Repeat, exactly as written, the lines from the one with "The height and" to the final line of the listing, and keep every picture out.

Supplied data
● ● ● ● ● ● ●

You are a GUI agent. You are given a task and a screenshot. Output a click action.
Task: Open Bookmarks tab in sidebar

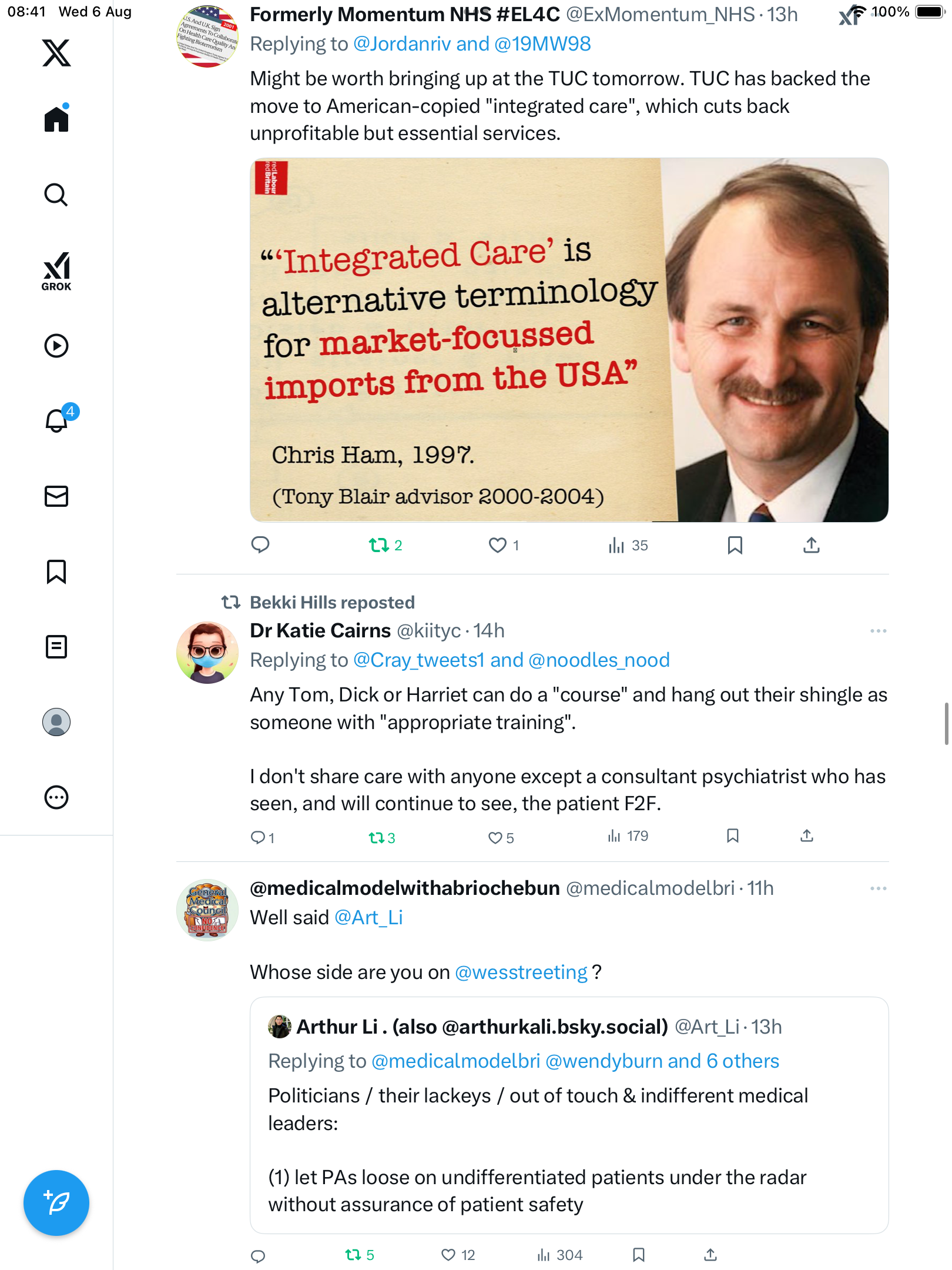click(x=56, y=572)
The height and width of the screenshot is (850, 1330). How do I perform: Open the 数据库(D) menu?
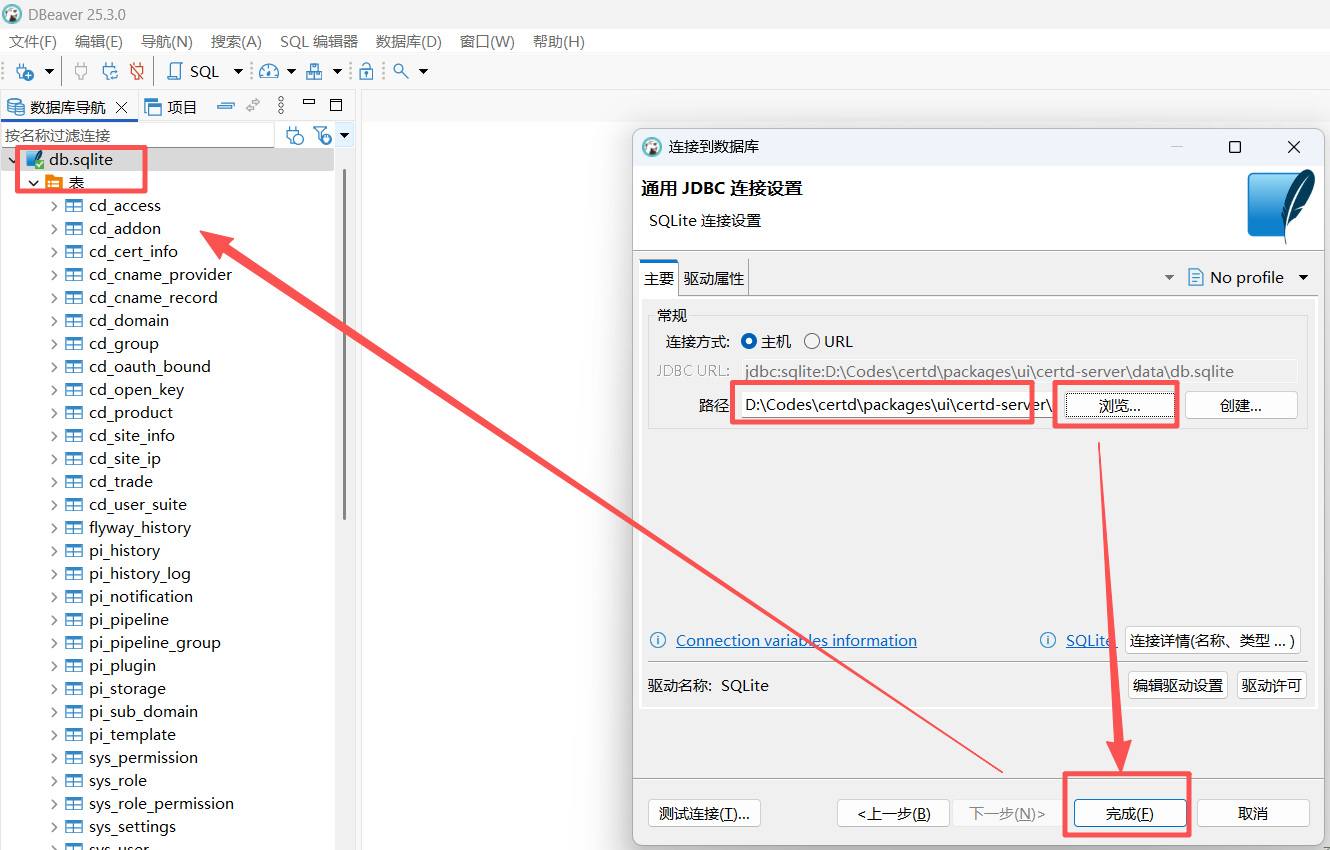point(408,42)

● ● ● ● ● ● ●

The completed task
The height and width of the screenshot is (850, 1330). How do I perform: Open the 数据库(D) menu?
point(408,42)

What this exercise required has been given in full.